■ **Check your understanding**
A) Transcribe the part of the post about crocheting bookmarks starting at "So with the" and ending at "instead of 12.".
B) Go on with the post about crocheting bookmarks from the point where it stops.

■ **Passage provided**

▬▬▬

I've been obsessed with crocheting bookmarks for over a week now. Hence the lazy posts. Last summer I had deprived myself of the crocheting as punishment incentive to put the finishing touches on the ones already crocheted--tucking the tails, blocking and adding ribbons and beads. But while I was preparing the five bookmarks for my read-a-thon mini-challenge winners I decided that it was probably best to leave the blocking and decorating to just before handing them over to their intended anyway as it is so difficult to store them in such a way as to keep their ribbons from creasing and their edges from curling. I learned this while trying to keep several nice for several days while prepping the last two and all of the envelopes.

So with the new permission to go crazy crocheting I've done just that. I've lost count of how many I made in this latest stint but I know that what I had before I started was in the teens and that counted the five slated for my read-a-thon mini-challenge winners. Now my collection of not-yet-beribboned bookmarks numbers nearly forty and that doesn't count the extra one I made for one of my challenge winners after deciding that I couldn't mail the one with the big bead on it this time nor does it count the one Ed asked me to make for him that was half again as long as the regular ones with 20 rows instead of 12.

Until the last couple days I was focused on getting at least one of the granny-square-stitch ones made for each color and type of thread and then started making duplicates of the Xmas colors (red, white, green) and the blues (my fav color) and then I decided to switch to the striped pattern I designed myself and not only see how many cool color combos I could accumulate but see how much time I could shave off the nearly four hours that pattern has been taking me to make.

▬▬▬

■ **The data**
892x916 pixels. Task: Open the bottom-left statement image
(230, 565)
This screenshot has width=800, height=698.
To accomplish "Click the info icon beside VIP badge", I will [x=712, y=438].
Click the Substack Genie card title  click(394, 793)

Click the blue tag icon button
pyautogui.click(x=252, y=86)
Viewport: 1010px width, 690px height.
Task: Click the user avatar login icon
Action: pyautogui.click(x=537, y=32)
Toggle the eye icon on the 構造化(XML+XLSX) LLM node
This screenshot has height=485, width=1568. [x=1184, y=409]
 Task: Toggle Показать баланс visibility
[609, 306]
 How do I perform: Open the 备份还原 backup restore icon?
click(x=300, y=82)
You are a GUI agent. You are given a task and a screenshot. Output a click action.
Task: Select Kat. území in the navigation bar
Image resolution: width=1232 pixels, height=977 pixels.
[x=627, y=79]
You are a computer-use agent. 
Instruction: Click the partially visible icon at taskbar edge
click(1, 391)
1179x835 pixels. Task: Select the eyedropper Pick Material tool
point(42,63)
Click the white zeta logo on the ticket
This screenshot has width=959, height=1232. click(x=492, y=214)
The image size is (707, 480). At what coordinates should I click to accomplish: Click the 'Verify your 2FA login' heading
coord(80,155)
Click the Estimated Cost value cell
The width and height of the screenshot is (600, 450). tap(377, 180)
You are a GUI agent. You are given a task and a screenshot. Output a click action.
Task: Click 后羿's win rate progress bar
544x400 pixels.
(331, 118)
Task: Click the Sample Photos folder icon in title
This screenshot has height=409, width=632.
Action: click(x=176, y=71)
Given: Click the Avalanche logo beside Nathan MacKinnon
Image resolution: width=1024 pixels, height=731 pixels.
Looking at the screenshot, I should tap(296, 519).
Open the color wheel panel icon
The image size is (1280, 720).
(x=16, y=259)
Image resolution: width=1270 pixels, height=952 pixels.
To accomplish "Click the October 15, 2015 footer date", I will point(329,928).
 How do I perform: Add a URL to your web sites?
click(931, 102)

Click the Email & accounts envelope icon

▬▬▬

■ **Per-task outputs**
A)
So with the new permission to go crazy crocheting I've done just that. I've lost count of how many I made in this latest stint but I know that what I had before I started was in the teens and that counted the five slated for my read-a-thon mini-challenge winners. Now my collection of not-yet-beribboned bookmarks numbers nearly forty and that doesn't count the extra one I made for one of my challenge winners after deciding that I couldn't mail the one with the big bead on it this time nor does it count the one Ed asked me to make for him that was half again as long as the regular ones with 20 rows instead of 12.

B)
After making four in just over 24 hours I've gotten it down to just under three hours. The granny-square-stitch with 12 rows of 2 clusters of 6 double crochet now takes me 40-50 minutes. The striped ones have 7 rows alternating 9 clusters of 4 double crochet with 8 clusters of 3 double crochet with 2 double crochet standing singly to bracket the ends of the latter. With four rows of the first and three of the latter that adds up to 4(9x4) + 3(8x3 + 2)=222 double crochet for the striped vs the 12x2x6=144 double crochet for the granny-square-stitch. Which means that once I'm as practiced with this new pattern I should be able to make one in 80-110 minutes.

Of course for neither of them does this time count the tucking of the start and finish tails, the blocking and the application of ribbons and/or beads. The striped one has two tails per stripe and I didn't stop to tuck the six tails on any of the four I made in the last 30 or so hours. I probably should do that before I start another one. The day before I started work on the striped ones I'd tucked tails on a stack of ten or eleven granny-square-stitch ones and then made one more granny whose tails are still hanging so that gives me 4x6 + 2 = 26 tails to tuck.

It's my least favorite step in the process but it's definitely time to tuck them tails. That's the equivalent of thirteen granny-square-stitch ones and I never did let the stack get bigger than twelve before tucking. It's one thing to accumulate a hundred naked bookmarks. It's quite another to accumulate several dozen untucked tails.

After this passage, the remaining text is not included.